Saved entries

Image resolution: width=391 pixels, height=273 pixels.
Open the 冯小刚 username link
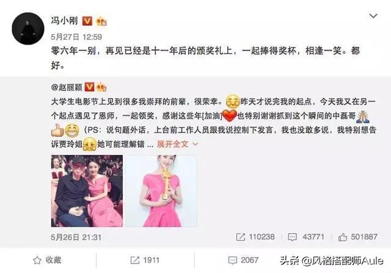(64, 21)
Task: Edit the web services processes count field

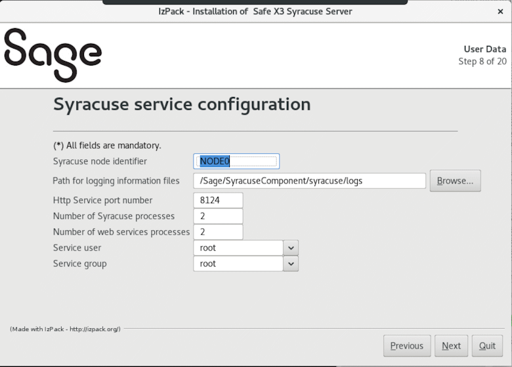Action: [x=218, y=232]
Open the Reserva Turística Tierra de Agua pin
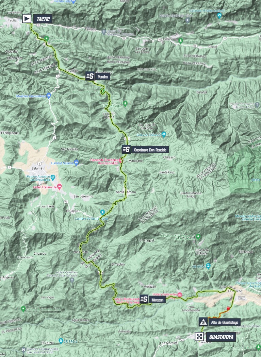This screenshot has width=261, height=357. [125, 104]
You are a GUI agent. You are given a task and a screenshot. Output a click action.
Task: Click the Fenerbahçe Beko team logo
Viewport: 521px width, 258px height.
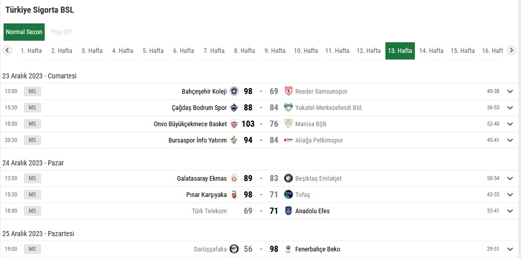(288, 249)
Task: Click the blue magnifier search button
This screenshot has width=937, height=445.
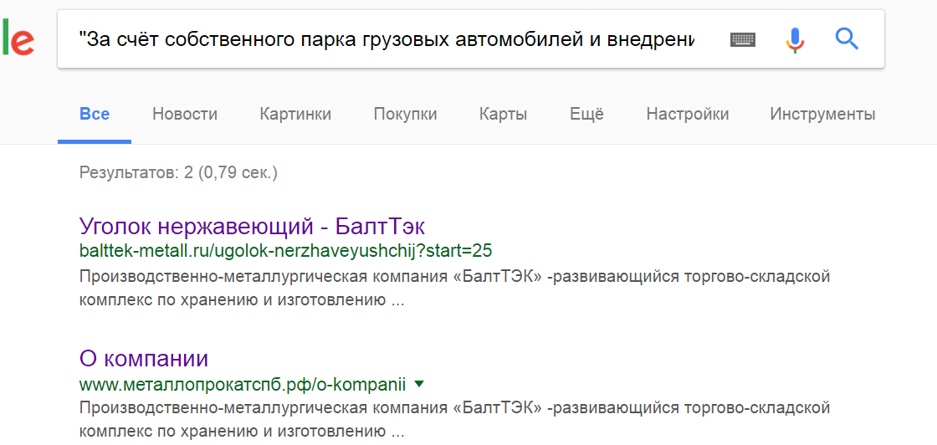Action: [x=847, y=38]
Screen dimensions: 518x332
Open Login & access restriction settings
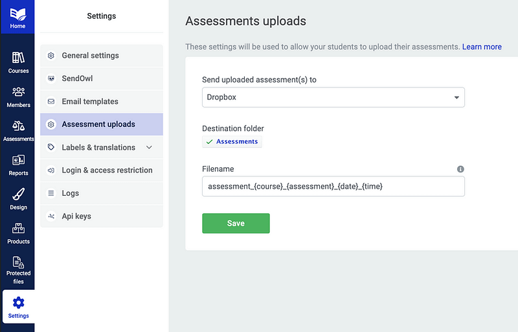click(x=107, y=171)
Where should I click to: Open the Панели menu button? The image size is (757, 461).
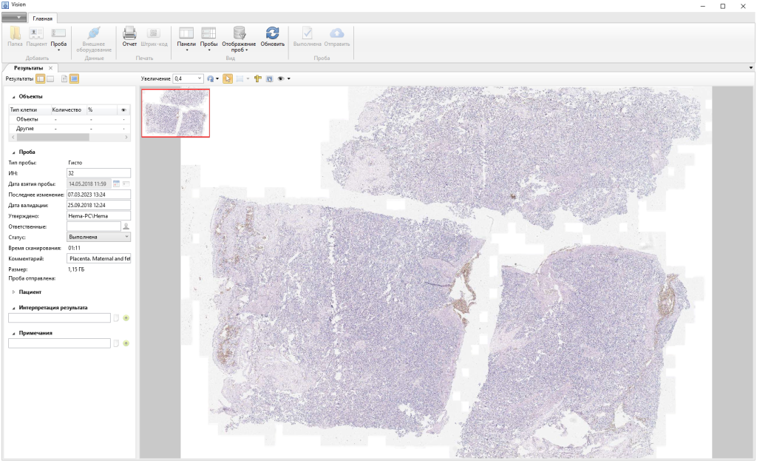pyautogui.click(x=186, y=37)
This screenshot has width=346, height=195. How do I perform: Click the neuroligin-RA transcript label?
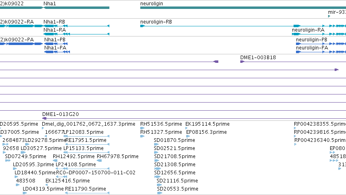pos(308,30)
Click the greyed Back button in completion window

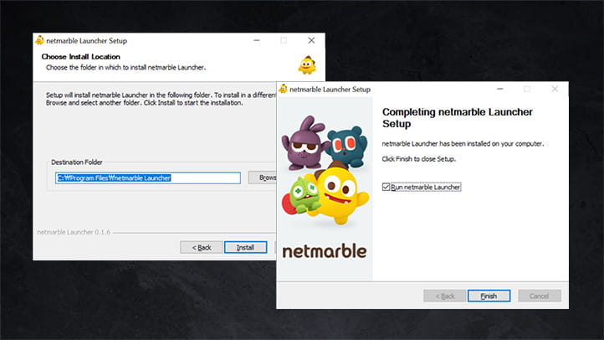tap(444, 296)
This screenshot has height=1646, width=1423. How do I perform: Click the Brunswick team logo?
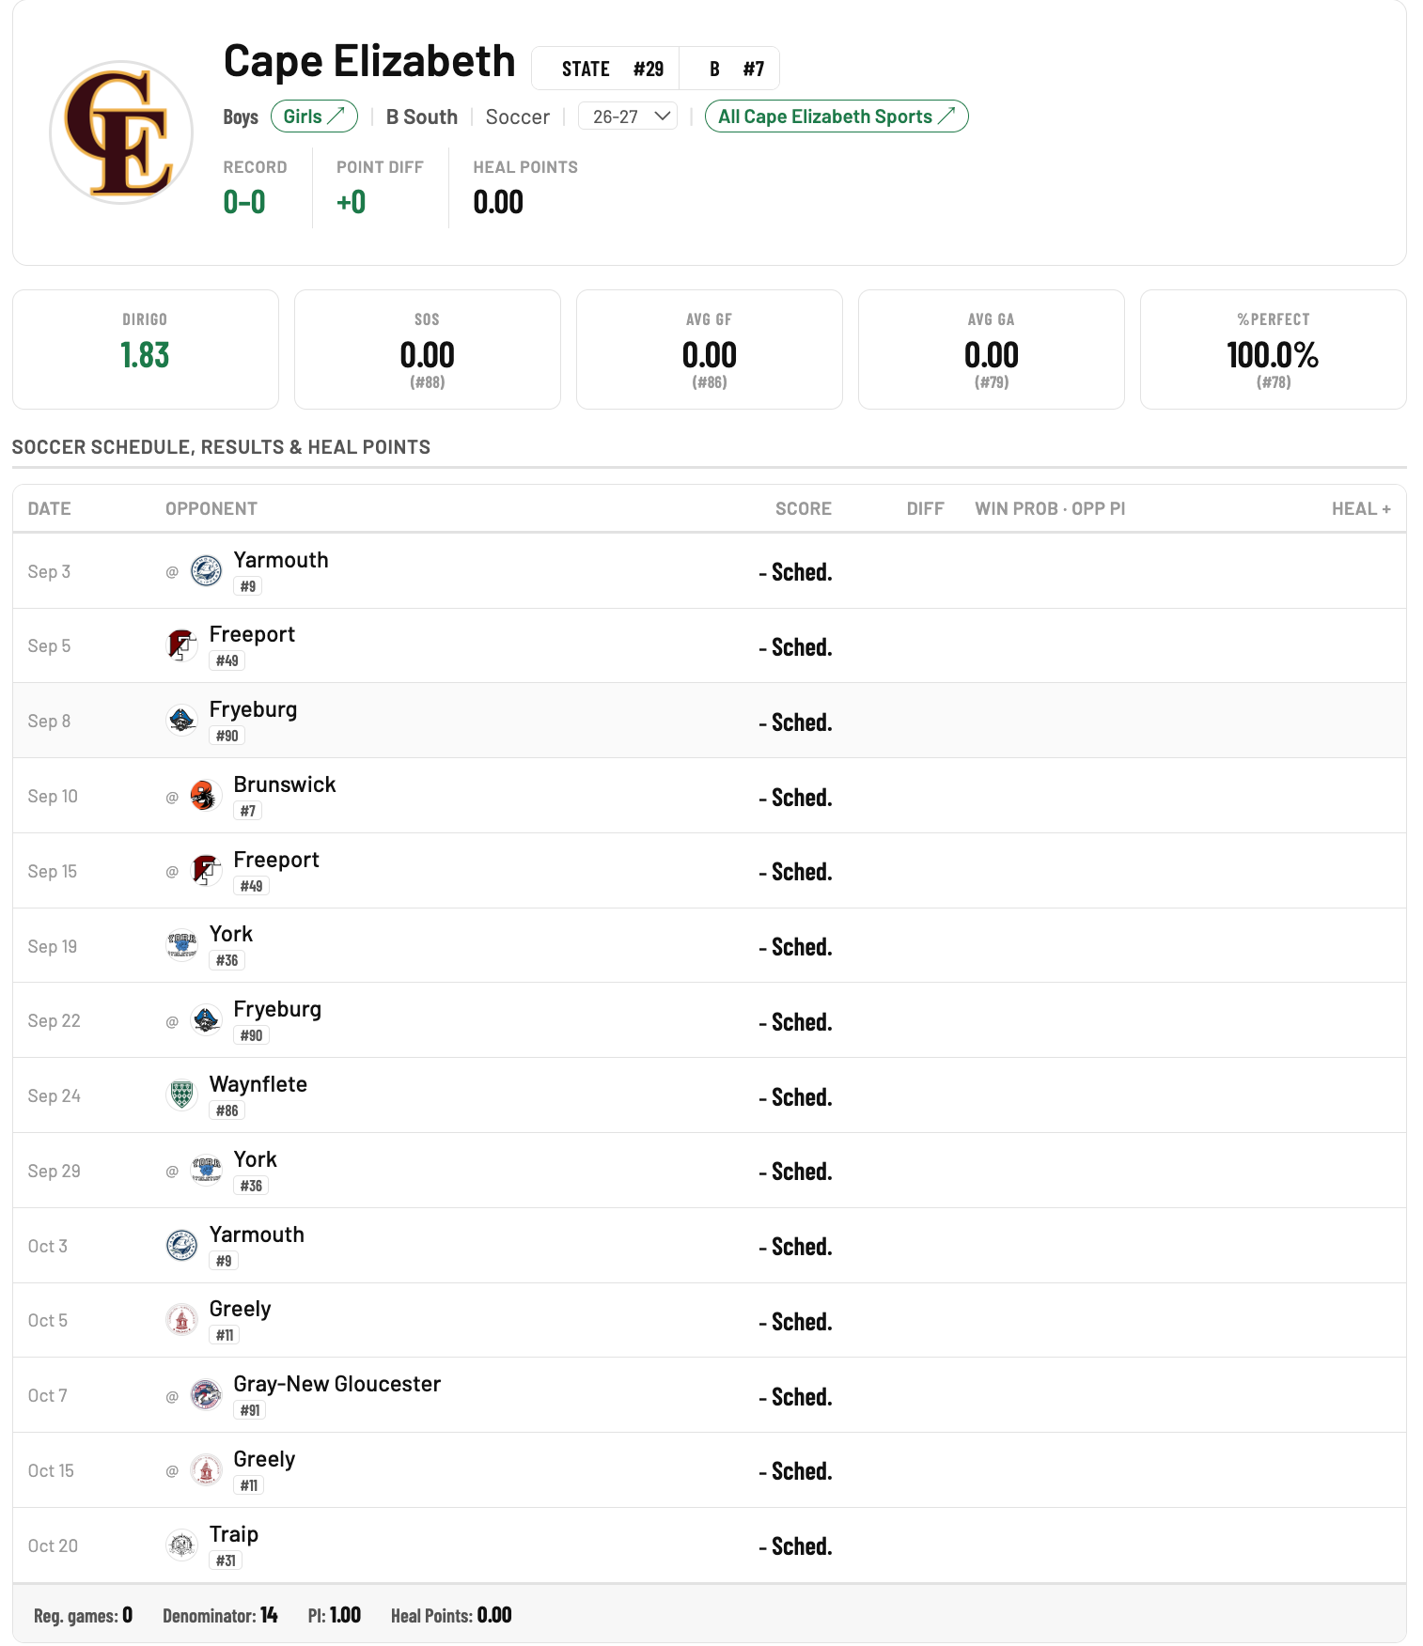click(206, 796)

*Exercise details*
Give the preceding data back exactly, minus every picture.

*Reply*
Image resolution: width=391 pixels, height=273 pixels.
Open the 冯小刚 username link
(64, 21)
Task: Edit the web services processes count field

Action: [x=218, y=232]
Open the Reserva Turística Tierra de Agua pin
This screenshot has width=261, height=357. [125, 104]
You are a GUI agent. You are given a task and a screenshot. Output a click action.
Task: Click the Fenerbahçe Beko team logo
Viewport: 521px width, 258px height.
(288, 249)
Task: Click the blue magnifier search button
This screenshot has width=937, height=445.
Action: [x=847, y=38]
Screen dimensions: 518x332
Open Login & access restriction settings
click(x=107, y=171)
Where should I click to: Open the Панели menu button? The image size is (757, 461).
pyautogui.click(x=186, y=37)
This screenshot has width=346, height=195. How do I perform: Click the neuroligin-RA transcript label?
pos(308,30)
Click the greyed Back button in completion window

tap(444, 296)
This screenshot has height=1646, width=1423. How do I perform: Click the Brunswick team logo?
click(206, 796)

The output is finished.